Data provided:
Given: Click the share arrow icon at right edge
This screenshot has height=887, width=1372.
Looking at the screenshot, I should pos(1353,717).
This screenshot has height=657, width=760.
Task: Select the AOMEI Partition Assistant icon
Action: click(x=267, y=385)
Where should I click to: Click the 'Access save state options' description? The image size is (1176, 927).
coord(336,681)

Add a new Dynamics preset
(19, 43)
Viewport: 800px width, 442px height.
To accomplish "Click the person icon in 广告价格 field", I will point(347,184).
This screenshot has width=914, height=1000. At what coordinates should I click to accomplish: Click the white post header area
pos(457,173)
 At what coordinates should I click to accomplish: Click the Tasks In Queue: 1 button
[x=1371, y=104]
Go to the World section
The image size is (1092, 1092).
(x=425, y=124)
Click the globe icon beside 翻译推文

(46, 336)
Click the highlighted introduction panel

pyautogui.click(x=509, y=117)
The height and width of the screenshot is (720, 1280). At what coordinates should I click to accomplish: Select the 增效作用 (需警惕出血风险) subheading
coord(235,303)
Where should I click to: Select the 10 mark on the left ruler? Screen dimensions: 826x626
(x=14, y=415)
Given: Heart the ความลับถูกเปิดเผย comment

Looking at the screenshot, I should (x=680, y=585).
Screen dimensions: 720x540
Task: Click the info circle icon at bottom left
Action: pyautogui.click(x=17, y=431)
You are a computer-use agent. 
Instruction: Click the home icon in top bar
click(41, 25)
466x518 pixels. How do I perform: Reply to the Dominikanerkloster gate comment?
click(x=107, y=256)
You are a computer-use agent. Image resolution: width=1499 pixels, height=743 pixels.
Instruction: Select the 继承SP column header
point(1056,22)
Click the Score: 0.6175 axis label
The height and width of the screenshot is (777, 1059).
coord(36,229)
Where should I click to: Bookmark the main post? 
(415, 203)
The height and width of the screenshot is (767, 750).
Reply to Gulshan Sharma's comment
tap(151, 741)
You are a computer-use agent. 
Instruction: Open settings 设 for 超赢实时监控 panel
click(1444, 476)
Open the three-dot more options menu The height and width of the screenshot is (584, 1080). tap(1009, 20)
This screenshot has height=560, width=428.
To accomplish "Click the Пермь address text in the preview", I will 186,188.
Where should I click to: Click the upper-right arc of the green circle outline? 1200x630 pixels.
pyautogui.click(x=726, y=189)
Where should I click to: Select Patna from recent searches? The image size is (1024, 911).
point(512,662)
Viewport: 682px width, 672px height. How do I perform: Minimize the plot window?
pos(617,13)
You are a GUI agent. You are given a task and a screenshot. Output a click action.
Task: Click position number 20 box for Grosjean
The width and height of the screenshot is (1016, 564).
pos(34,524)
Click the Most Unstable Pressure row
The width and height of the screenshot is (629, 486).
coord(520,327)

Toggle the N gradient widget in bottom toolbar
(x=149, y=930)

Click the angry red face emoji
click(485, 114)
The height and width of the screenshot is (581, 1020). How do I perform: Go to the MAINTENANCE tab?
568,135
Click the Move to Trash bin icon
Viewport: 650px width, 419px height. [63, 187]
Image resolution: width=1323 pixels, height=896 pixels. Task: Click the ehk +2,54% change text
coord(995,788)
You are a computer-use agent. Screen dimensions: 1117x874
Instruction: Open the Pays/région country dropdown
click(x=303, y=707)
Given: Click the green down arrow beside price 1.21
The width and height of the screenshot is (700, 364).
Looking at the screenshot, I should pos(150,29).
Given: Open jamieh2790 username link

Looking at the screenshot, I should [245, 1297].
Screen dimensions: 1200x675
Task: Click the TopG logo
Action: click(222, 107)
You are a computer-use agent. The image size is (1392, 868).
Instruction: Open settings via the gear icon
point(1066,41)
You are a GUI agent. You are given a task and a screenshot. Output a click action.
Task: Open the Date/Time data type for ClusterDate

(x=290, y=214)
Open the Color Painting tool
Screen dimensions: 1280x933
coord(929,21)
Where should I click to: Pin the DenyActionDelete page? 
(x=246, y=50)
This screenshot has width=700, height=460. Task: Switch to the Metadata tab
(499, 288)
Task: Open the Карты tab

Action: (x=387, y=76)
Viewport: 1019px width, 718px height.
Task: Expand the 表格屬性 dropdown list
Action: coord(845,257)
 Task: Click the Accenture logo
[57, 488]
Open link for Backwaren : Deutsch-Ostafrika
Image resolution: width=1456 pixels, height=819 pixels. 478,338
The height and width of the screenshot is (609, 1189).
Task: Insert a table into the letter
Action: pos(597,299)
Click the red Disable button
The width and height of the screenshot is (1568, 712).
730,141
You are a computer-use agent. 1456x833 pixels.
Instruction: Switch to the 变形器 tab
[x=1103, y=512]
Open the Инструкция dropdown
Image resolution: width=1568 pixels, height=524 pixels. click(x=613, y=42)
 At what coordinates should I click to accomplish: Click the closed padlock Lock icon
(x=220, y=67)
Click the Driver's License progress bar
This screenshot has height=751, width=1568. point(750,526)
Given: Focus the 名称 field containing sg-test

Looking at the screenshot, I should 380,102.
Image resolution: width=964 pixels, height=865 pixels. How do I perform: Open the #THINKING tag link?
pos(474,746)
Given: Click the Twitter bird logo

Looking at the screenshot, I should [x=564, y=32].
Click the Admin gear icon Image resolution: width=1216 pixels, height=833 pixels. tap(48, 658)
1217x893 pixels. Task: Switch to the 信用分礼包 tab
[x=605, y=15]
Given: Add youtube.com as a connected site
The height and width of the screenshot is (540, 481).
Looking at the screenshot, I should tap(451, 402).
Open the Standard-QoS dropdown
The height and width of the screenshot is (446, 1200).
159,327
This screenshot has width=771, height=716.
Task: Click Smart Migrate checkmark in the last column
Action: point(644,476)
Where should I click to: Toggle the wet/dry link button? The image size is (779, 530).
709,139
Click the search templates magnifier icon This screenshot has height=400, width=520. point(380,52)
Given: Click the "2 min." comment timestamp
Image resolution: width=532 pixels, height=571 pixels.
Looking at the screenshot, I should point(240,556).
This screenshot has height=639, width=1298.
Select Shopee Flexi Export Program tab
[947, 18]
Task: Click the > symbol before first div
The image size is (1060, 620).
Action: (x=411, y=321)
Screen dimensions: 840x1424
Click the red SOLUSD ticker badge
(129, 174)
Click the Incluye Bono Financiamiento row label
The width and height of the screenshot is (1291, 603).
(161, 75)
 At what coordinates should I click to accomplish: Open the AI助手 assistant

Exercise goal: From the entries above, give again exactly the lines running from the line with "Instruction: Switch to the 变形器 tab" to the line with "Given: Add youtube.com as a connected site"; include both of those lines.

Reply:
Instruction: Switch to the 变形器 tab
[x=1103, y=512]
Open the Инструкция dropdown
Image resolution: width=1568 pixels, height=524 pixels. click(x=613, y=42)
 At what coordinates should I click to accomplish: Click the closed padlock Lock icon
(x=220, y=67)
Click the Driver's License progress bar
This screenshot has height=751, width=1568. point(750,526)
Given: Focus the 名称 field containing sg-test

Looking at the screenshot, I should 380,102.
Image resolution: width=964 pixels, height=865 pixels. How do I perform: Open the #THINKING tag link?
pos(474,746)
Given: Click the Twitter bird logo

Looking at the screenshot, I should [x=564, y=32].
Click the Admin gear icon Image resolution: width=1216 pixels, height=833 pixels. tap(48, 658)
1217x893 pixels. Task: Switch to the 信用分礼包 tab
[x=605, y=15]
Given: Add youtube.com as a connected site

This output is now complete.